Başbakan Erdoğan’ın Kuveyt ve Katar Ziyaretleri

Başbakan Erdoğan’ın 9-11 Ocak 2011 tarihleri arasında ilk önce Kuveyt ve ardından Katar’a düzenleyeceği resmi ziyaretler bir kez daha dikkatlerin Körfezin bu iki önemli ülkesine çevrilmesine yol açmıştır.
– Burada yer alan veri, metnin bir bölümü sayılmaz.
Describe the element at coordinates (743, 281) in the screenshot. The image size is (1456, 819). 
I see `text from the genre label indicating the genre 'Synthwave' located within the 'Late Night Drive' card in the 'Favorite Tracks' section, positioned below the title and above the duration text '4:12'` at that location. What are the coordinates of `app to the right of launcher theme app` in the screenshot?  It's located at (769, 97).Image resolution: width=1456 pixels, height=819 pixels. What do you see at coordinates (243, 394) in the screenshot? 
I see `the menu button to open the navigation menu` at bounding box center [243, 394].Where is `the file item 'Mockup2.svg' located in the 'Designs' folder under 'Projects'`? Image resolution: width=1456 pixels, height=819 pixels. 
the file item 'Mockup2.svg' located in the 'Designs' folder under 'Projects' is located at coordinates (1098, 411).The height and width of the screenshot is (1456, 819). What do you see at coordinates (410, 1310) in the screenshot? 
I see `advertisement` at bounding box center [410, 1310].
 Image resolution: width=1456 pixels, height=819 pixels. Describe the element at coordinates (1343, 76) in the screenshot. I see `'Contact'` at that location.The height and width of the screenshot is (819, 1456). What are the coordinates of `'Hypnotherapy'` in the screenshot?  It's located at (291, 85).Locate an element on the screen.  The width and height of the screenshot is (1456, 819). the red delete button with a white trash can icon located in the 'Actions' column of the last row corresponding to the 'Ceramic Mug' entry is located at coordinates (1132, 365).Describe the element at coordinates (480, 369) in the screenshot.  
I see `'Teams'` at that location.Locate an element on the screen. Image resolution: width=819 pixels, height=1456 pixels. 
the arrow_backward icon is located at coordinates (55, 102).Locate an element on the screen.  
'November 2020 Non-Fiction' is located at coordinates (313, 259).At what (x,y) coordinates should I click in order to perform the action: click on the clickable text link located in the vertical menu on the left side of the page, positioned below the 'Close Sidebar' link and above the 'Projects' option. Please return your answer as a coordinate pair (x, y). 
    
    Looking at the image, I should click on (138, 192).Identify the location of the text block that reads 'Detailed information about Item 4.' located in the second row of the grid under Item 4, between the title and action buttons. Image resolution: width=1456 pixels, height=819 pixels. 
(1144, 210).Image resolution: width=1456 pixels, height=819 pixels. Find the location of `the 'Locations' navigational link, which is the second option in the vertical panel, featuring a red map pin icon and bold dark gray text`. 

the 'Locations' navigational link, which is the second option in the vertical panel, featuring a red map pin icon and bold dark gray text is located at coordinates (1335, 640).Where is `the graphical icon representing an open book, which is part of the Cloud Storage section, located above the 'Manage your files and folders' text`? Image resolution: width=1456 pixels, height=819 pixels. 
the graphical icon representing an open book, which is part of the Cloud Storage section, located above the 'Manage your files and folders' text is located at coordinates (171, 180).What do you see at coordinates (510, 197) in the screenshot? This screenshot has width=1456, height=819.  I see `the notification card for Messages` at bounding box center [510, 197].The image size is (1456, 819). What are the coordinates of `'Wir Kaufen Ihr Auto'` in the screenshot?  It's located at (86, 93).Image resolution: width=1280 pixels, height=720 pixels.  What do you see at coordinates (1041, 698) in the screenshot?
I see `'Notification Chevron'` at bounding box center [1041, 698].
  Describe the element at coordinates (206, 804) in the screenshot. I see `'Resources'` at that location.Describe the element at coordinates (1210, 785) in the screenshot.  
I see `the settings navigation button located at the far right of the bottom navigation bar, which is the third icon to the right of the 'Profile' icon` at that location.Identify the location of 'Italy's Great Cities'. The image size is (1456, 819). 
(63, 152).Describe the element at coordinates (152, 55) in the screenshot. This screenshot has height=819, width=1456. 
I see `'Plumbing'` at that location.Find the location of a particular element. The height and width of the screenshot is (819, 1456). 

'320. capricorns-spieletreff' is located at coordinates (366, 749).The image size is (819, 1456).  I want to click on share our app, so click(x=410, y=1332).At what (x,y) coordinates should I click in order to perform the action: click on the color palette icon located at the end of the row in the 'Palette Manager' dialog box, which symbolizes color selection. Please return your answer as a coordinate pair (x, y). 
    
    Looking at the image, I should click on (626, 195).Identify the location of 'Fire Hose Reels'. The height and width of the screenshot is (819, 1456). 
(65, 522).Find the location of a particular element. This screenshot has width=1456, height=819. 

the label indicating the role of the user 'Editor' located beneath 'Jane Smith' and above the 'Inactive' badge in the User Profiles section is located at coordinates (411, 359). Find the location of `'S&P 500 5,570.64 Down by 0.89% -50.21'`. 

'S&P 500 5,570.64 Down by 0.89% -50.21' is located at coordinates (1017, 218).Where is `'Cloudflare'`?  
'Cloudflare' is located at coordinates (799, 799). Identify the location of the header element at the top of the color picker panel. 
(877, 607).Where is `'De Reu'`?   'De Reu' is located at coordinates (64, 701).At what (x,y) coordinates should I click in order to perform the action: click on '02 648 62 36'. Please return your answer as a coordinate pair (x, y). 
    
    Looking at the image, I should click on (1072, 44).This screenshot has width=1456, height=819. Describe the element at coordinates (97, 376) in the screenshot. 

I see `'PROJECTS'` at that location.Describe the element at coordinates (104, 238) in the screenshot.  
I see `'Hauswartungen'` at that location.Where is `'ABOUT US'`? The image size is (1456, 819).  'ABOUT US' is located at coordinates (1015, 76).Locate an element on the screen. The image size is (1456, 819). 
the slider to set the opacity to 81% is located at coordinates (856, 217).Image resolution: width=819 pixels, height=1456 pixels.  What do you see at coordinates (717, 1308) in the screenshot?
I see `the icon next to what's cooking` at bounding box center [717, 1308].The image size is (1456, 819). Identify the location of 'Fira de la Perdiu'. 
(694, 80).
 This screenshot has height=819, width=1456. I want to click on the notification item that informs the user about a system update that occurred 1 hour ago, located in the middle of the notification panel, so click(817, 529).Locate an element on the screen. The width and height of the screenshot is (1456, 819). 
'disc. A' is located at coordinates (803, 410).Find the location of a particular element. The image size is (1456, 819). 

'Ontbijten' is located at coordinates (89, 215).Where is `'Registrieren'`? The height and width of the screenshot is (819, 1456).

Başbakan Erdoğan’ın bu ülkelerde yapacağı üst düzey temasların yanında Türkiye-Kuveyt İş Forumu ile Türkiye-Katar İş Forumu’na katılacak olması ziyaretin ekonomik yanının ağır basacağına işaret etmektedir.

Erdoğan, 9-11 Ocak tarihlerinde Kuveyt’teki temaslarda, Kuveyt Emiri Şeyh Sabah El Ahmed El Cabir, seçimle iş başına gelen Ulusal Meclis’in Başkanı Casim Muhammed Abdulmuhsin El Harafi ve Emir’in yeğeni olan ve 5 yıldır aralıklı bir şekilde Başbakanlık görevini sürdüren Başbakan Şeyh Nasır El Muhammed El Ahmed El Sabah ile bir araya gelecektir. Ziyaret kapsamında; Erdoğan ayrıca 2009 yılında Cumhurbaşkanı Abdullah Gül’ün katılıp bir konuşma yaptığı Türkiye-Kuveyt İş Forumu Toplantısı’na katılacak ve Kuveyt Fonu Başkanı Abdulvahab El Bader ile Kuveyt Yatırım İdaresi Başkanı Bader El Saad’la da görüşüp iki ülke arasındaki ticari ilişkilerin geliştirilmesi konularını ele alacaktır. Erdoğan bu arada, Şeyh Fahd El Ahmed Uluslararası Hayır İşleri Ödülü Kurulu tarafından kendisine takdim edilecek “Üstün Müslüman Şahsiyet” ödülünü de alacaktır. Başbakan Erdoğan, 11-12 Ocak tarihlerinde gerçekleştirileceği Katar ziyaretlerinde ise ilk başta Katar Emiri Şeyh Hamad Bin Halife El Thani ve Başbakan ve Dışişleri Bakanı Şeyh Hamad Bin Casim Bin Cabir ile görüşmelerde bulunacaktır. Erdoğan, Kuveyt’te olduğu gibi Katar’da da Türkiye- Katar İş Forumu Toplantısı’na katılarak iki ülke arasındaki ticari ilişkilerin geliştirilmesi konusunu gündeme getirecektir.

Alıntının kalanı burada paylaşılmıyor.